***** Provided data *****
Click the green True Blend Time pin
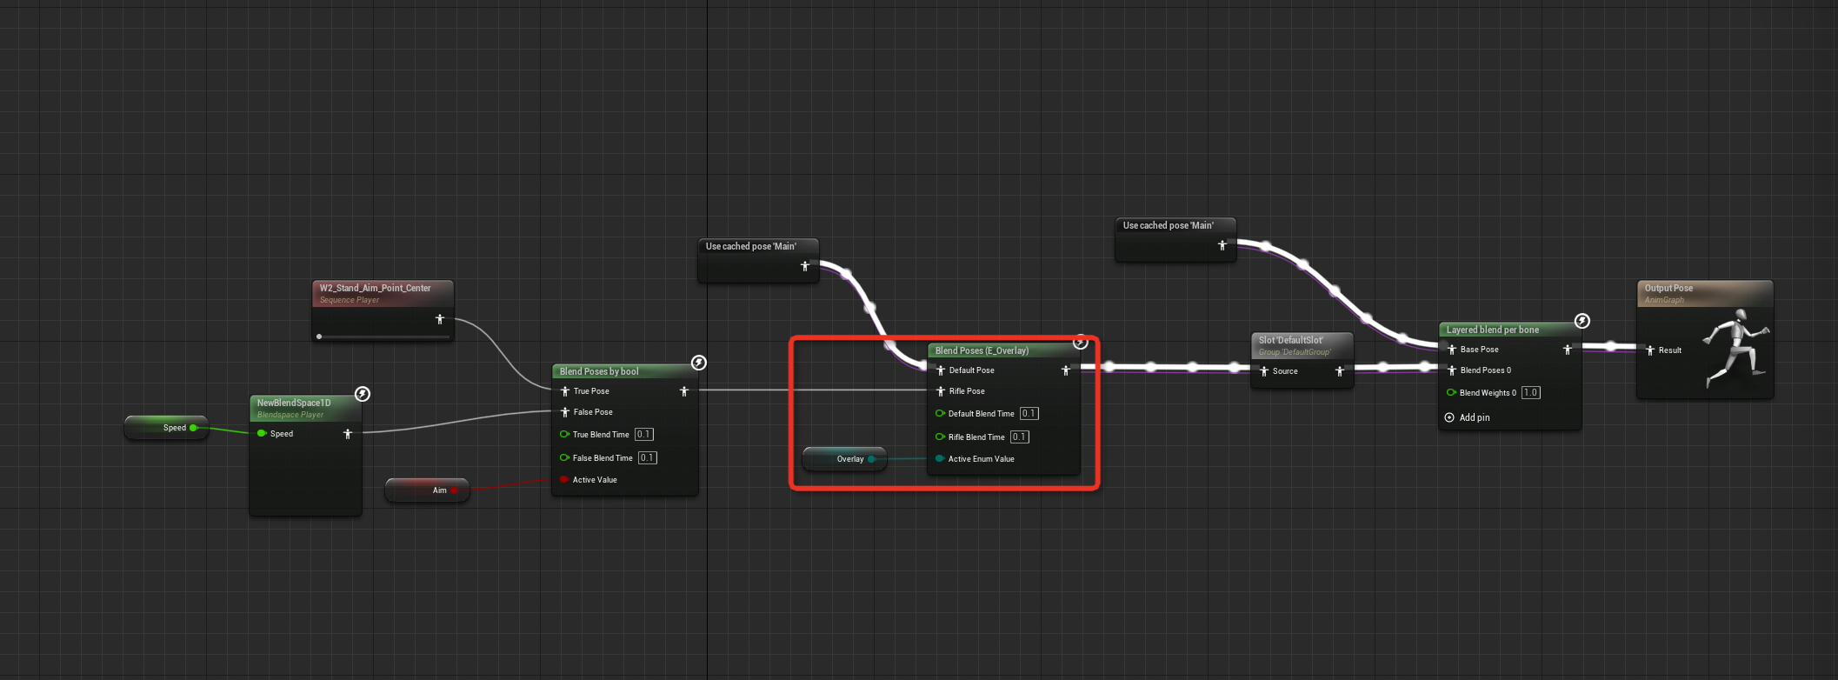1838x680 pixels. pyautogui.click(x=564, y=435)
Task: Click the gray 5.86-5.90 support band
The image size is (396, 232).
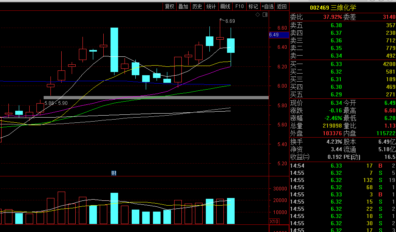Action: point(156,97)
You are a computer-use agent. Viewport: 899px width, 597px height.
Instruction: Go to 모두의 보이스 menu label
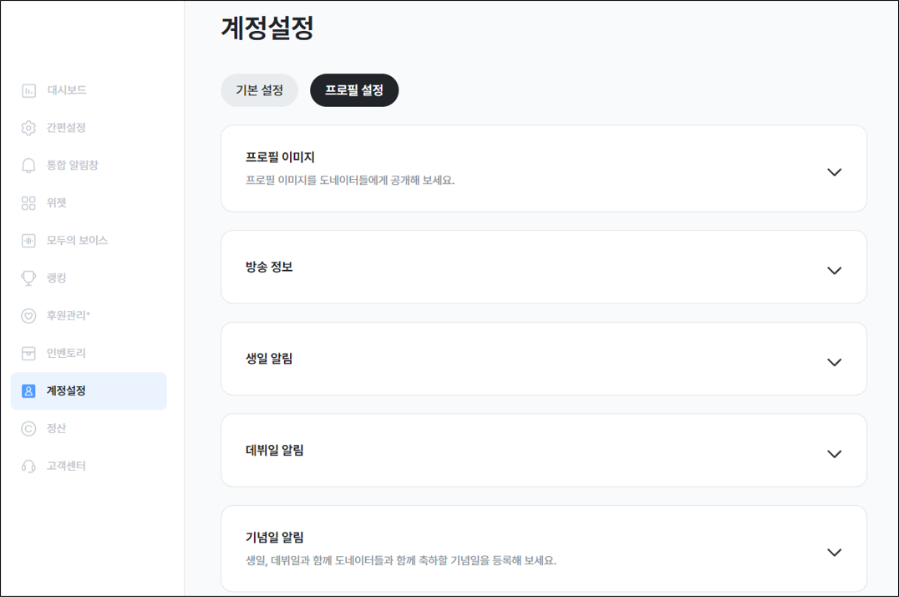coord(77,241)
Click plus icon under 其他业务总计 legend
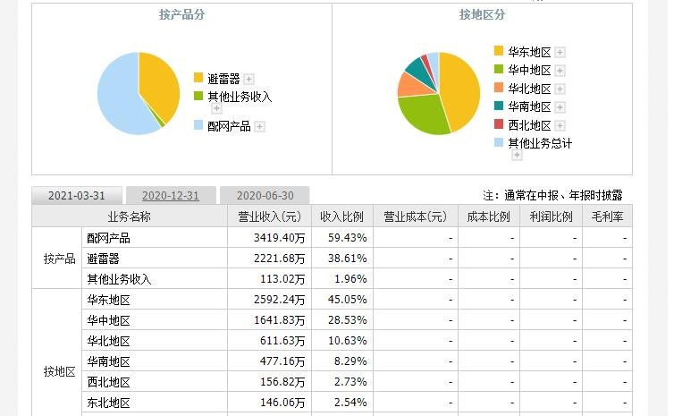The image size is (699, 416). (x=517, y=155)
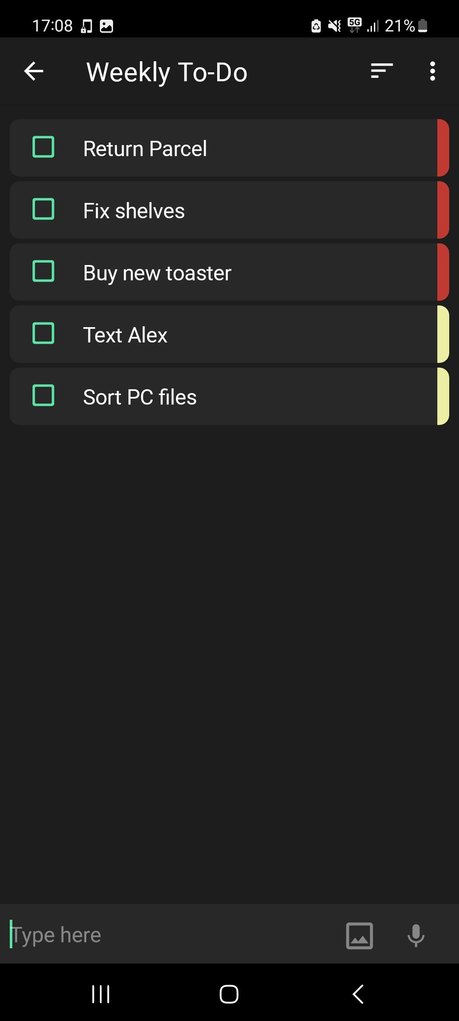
*****
What you need to do »
In the records above, find the line that contains "Task: Click the gray 5.86-5.90 support band", then write it out along with every line after it, exactly, through the last one. Leave the pictures out.

Result of the exercise »
Task: Click the gray 5.86-5.90 support band
The image size is (396, 232).
Action: point(156,97)
You are a computer-use agent. Viewport: 899px width, 597px height.
Instruction: Go to 모두의 보이스 menu label
coord(77,241)
Click plus icon under 其他业务总计 legend
The image size is (699, 416). (x=517, y=155)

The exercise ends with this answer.